Characterizing of a unique Al/Cu FGMMC fabricated via the ARB-CRB process followed by annealing

Abstract

This study investigates the influence of different annealing temperatures on the microstructure and growth of the intermetallic phase in an Al/Cu functionally graded metal matrix composite (FGMMC ( produced by the accumulative roll bonding (ARB)-cold roll bonding (CRB) process. SEM images show the evolving distribution of Cu content in the composite, with the finest and thinnest Cu layer observed in the Al/20Cu region. The annealing at 400°C and 450°C for 2, 4, and 6 hours results in the formation of intermetallic layers (Al2Cu, Al4Cu9, and AlCu) with a clear progression from the Al side to the Cu side, as confirmed by SEM-EDS and TEM analysis.

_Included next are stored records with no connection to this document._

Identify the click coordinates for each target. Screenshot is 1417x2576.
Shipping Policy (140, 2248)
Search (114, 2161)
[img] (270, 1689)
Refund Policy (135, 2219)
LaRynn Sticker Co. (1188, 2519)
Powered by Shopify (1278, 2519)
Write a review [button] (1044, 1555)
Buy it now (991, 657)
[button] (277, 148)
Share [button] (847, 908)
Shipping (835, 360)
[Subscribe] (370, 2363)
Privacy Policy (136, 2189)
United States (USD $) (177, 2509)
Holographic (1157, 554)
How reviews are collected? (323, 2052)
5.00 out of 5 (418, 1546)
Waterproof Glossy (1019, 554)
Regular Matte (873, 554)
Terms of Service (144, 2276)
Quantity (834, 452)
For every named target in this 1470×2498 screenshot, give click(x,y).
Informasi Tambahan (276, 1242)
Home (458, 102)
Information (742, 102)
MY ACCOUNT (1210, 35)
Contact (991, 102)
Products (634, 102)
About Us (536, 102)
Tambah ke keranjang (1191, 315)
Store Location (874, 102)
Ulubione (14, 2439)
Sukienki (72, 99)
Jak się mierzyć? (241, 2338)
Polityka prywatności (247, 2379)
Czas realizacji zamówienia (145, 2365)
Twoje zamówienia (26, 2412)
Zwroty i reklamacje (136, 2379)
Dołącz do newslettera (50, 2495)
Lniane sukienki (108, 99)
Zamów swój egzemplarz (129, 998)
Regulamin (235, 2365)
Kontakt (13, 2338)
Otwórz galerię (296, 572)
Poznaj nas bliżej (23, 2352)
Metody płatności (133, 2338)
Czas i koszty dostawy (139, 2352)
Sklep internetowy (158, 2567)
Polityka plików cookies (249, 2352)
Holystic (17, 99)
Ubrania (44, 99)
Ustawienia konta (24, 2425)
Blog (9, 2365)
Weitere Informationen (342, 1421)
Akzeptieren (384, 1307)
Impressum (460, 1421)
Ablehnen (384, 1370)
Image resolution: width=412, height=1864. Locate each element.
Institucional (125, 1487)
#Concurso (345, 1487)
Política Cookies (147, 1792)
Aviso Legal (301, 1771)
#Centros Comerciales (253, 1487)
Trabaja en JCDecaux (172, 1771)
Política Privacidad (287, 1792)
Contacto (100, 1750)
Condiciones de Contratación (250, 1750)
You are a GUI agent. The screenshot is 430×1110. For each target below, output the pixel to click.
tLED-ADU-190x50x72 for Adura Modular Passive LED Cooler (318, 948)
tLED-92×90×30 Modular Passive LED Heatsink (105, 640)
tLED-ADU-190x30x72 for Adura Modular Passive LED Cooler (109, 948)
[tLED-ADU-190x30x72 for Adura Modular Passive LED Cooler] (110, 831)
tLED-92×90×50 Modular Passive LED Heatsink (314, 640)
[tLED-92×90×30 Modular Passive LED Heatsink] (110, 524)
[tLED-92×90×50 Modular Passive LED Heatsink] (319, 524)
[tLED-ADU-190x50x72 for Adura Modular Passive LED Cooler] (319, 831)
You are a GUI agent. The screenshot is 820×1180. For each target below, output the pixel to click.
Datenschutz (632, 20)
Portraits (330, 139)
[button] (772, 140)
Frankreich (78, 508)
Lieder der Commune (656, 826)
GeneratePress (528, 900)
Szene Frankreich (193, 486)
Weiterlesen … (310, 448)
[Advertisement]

Increasing the annealing conditions increases the thickness of the intermetallic layers. In addition, the intermetallic layers are thicker in the FGMMC sample than in the ARB sample under the same conditions due to the additional strain during the process. The findings demonstrate that a diffusion-controlled mechanism governs the growth of the Al2Cu, Al4Cu9, and AlCu layers. The tensile test results indicate that as the Cu content increases from 20 wt% to 80 wt%, the ultimate tensile strength of the layers increases from 288.24 MPa to 373.66 MPa, while the elongation decreases from 8.2 % to 5.3 %. After annealing, however, these values decreased due to the restoration phenomenon and intermetallic formation. The fracture surface predominantly exhibits a brittle mode, especially with increasing Cu content and annealing conditions.